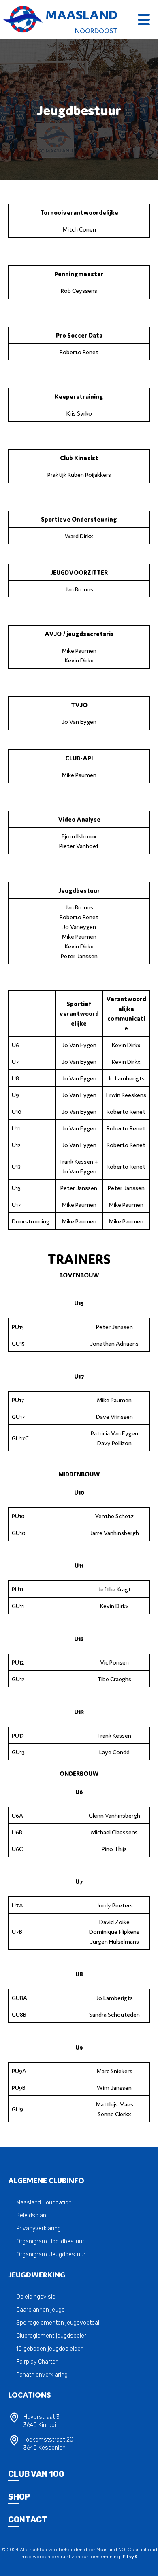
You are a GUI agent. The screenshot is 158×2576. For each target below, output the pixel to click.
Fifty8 (129, 2556)
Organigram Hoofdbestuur (50, 2241)
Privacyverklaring (38, 2228)
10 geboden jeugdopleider (49, 2348)
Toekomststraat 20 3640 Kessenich (48, 2443)
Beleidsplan (31, 2215)
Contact (27, 2519)
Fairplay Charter (37, 2361)
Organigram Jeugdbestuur (50, 2254)
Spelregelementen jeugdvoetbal (57, 2322)
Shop (19, 2497)
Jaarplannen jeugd (40, 2309)
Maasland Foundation (44, 2202)
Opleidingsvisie (36, 2296)
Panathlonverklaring (42, 2374)
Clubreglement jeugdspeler (51, 2335)
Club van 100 (36, 2474)
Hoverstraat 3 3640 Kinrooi (41, 2421)
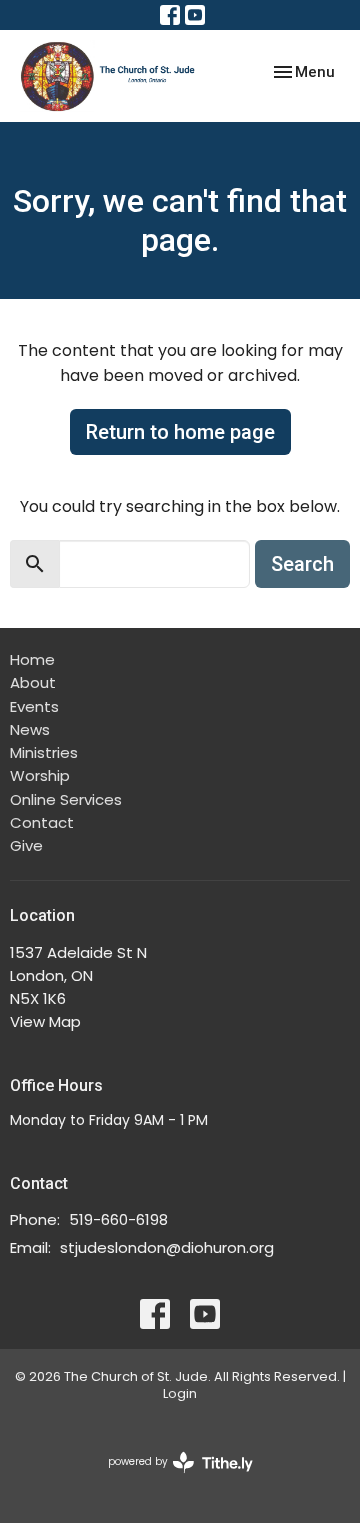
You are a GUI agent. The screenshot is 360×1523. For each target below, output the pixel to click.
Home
*-*-*
Work to do:
Copy out the text of every item above word for word, leaving out the pictures.

Solution for this problem:
You are a GUI agent. The screenshot is 158×2576. For each target below, output the pixel to click.
Fifty8 (129, 2556)
Organigram Hoofdbestuur (50, 2241)
Privacyverklaring (38, 2228)
10 geboden jeugdopleider (49, 2348)
Toekomststraat 20 3640 Kessenich (48, 2443)
Beleidsplan (31, 2215)
Contact (27, 2519)
Fairplay Charter (37, 2361)
Organigram Jeugdbestuur (50, 2254)
Spelregelementen jeugdvoetbal (57, 2322)
Shop (19, 2497)
Jaarplannen jeugd (40, 2309)
Maasland Foundation (44, 2202)
Opleidingsvisie (36, 2296)
Panathlonverklaring (42, 2374)
Clubreglement jeugdspeler (51, 2335)
Club van 100 (36, 2474)
Hoverstraat 3 3640 Kinrooi (41, 2421)
You are a GUI agent. The screenshot is 360×1523. For each target below, output the pixel to click.
Home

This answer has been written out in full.